--- START ---

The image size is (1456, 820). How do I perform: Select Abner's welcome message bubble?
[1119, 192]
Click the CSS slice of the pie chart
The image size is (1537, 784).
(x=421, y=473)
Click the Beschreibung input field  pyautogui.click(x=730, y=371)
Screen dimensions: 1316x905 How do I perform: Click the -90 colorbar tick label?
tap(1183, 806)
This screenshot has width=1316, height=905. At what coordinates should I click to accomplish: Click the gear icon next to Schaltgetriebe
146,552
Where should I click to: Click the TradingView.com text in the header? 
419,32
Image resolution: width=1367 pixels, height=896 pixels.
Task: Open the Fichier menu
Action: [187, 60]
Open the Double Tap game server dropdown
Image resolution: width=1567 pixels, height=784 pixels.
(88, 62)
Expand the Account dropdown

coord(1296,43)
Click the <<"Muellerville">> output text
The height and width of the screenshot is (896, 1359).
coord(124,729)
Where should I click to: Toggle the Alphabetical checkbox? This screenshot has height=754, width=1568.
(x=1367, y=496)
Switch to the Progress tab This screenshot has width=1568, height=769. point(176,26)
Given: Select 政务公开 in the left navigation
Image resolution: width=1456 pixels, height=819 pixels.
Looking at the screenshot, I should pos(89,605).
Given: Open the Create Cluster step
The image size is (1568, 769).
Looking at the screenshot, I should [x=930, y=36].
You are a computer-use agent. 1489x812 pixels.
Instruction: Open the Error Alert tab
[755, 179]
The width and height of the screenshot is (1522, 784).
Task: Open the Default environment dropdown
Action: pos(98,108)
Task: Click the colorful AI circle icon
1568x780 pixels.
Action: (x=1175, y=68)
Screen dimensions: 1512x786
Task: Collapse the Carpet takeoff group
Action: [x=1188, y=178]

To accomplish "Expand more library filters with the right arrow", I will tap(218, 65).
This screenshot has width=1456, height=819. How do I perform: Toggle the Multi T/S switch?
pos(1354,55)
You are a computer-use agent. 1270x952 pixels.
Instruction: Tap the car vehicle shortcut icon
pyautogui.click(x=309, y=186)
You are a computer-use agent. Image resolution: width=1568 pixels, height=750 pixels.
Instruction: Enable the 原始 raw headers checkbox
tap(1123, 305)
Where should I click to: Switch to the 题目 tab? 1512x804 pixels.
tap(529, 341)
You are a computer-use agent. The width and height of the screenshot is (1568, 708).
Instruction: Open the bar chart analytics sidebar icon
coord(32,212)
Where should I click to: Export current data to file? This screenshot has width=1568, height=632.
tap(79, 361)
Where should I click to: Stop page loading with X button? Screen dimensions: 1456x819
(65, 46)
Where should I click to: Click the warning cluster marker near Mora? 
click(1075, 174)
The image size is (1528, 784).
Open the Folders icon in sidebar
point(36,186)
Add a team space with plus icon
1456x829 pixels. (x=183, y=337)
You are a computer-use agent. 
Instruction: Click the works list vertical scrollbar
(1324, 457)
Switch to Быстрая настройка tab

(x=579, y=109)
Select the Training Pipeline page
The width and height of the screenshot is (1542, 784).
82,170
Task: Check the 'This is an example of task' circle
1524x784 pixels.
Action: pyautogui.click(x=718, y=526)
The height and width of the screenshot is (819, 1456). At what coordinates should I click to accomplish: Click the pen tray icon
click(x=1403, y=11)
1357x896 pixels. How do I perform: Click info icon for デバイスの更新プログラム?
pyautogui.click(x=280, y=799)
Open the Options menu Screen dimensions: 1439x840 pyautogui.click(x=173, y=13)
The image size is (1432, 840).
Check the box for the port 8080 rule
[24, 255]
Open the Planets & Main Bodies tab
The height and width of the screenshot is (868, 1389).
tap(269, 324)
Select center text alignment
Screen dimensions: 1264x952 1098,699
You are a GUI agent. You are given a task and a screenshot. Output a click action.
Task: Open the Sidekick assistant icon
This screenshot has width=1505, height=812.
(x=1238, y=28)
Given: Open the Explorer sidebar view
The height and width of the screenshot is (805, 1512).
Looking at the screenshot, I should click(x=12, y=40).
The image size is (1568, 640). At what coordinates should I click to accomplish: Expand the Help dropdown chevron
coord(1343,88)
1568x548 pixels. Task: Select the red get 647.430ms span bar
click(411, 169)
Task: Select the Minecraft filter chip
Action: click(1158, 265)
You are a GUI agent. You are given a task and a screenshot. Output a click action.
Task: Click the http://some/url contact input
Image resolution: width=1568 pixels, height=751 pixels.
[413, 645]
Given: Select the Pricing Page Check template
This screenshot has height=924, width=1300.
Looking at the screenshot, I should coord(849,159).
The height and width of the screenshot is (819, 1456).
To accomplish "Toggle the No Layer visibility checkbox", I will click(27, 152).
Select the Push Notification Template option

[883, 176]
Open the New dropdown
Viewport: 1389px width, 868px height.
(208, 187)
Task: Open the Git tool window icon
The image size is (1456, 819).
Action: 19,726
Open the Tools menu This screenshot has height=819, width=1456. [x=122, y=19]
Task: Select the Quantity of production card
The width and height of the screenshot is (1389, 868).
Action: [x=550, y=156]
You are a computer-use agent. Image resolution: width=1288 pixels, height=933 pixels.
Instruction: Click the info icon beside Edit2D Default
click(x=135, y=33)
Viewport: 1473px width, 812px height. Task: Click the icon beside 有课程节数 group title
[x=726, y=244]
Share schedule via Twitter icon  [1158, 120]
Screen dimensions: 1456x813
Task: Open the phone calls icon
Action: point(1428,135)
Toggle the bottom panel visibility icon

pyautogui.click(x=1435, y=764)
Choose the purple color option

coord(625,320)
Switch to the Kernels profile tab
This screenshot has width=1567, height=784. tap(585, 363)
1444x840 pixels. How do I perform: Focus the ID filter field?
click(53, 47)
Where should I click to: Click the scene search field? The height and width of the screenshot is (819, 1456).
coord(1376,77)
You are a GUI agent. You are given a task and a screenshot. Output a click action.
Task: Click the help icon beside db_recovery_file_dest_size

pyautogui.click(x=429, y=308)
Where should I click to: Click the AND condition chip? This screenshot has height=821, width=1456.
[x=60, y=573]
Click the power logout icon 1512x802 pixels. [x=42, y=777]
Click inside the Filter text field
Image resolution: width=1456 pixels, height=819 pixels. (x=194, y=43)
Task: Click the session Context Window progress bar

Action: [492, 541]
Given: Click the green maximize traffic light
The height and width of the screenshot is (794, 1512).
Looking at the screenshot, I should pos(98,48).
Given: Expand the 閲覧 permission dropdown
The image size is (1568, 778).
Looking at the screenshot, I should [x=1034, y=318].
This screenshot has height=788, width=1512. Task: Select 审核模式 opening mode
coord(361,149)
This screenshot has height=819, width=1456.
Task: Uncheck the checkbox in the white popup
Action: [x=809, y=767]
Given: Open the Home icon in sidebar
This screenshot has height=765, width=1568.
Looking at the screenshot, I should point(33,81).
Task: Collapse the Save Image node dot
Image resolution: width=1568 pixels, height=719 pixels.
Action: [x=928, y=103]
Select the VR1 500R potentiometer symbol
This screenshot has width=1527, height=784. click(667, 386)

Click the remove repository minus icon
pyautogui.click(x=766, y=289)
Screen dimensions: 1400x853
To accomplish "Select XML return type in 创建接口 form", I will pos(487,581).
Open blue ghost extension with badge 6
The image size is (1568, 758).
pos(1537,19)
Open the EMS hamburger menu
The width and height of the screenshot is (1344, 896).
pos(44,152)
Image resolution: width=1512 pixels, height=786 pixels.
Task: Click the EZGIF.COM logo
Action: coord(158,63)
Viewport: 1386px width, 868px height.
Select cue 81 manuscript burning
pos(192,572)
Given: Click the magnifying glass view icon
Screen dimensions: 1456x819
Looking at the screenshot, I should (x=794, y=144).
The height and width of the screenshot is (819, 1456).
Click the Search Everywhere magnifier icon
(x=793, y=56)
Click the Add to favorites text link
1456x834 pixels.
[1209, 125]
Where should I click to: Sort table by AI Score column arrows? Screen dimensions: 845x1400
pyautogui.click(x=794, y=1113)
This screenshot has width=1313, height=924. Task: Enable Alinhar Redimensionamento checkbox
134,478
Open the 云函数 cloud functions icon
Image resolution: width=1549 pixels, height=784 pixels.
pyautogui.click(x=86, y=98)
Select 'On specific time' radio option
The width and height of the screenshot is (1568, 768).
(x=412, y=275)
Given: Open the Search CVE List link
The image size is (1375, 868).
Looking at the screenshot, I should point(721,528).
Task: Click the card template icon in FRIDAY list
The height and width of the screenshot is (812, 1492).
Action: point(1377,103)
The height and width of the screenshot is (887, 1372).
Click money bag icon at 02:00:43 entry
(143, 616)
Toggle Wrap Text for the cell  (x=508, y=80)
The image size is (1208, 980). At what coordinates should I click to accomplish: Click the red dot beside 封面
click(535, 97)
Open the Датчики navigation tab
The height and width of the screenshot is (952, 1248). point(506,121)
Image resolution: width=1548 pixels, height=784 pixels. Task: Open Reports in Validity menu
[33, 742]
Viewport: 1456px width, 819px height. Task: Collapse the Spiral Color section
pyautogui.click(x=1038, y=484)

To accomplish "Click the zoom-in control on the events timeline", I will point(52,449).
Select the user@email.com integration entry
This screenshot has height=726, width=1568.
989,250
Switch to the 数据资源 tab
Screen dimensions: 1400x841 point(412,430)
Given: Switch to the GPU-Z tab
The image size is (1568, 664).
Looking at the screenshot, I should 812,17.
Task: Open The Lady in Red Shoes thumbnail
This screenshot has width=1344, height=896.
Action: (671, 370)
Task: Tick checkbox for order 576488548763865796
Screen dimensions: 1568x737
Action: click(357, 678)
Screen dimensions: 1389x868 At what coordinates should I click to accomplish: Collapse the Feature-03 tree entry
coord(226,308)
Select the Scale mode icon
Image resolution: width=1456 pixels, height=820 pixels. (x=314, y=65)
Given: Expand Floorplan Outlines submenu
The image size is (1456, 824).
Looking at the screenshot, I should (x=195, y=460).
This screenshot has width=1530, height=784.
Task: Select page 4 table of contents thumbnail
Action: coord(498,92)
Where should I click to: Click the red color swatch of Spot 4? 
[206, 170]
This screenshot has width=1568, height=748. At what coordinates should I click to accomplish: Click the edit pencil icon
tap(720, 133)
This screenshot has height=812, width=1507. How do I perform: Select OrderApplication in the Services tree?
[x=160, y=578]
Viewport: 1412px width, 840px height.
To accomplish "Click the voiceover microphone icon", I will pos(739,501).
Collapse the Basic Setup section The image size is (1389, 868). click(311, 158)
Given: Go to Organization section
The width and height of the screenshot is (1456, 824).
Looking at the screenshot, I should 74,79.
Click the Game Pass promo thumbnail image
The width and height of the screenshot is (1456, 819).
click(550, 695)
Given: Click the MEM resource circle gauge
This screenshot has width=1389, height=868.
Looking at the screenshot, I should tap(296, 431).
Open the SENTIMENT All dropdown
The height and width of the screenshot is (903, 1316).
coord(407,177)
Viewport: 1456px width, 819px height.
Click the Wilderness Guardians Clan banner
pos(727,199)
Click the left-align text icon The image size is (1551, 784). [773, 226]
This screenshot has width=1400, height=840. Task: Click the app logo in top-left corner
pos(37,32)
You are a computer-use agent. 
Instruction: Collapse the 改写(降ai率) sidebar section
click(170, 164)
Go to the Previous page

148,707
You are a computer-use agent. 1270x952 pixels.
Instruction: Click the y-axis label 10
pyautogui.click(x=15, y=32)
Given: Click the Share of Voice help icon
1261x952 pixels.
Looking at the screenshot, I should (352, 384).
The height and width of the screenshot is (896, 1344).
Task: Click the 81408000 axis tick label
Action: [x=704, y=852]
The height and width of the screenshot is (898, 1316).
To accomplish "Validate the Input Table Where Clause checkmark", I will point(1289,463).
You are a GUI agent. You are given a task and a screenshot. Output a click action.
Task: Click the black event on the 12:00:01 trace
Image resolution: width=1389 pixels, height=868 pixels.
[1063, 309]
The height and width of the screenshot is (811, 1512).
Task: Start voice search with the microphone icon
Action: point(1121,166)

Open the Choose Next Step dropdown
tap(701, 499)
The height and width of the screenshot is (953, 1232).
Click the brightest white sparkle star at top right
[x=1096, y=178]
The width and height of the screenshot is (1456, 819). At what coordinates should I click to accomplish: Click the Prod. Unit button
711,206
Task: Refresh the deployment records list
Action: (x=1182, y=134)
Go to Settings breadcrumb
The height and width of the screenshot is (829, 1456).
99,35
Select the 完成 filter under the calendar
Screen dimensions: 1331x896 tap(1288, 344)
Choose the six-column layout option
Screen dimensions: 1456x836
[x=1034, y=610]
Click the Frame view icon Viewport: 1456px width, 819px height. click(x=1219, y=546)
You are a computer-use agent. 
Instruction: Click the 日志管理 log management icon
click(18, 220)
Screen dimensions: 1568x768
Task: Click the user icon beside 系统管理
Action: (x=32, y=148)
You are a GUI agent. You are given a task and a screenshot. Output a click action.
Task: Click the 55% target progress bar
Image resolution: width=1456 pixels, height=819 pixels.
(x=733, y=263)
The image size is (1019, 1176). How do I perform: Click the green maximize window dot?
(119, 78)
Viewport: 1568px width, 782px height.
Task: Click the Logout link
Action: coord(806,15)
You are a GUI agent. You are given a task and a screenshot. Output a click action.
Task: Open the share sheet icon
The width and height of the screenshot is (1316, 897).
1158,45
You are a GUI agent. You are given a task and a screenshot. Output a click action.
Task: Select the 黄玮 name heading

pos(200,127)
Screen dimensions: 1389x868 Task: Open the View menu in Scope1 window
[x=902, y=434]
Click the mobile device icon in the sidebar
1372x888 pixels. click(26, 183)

--- END ---

YOUR OBJECTIVE ▸ Spot every line in the entries that includes the word "card", and copy each one out.

REPLY ▸
Task: Select the Quantity of production card
Task: Click the card template icon in FRIDAY list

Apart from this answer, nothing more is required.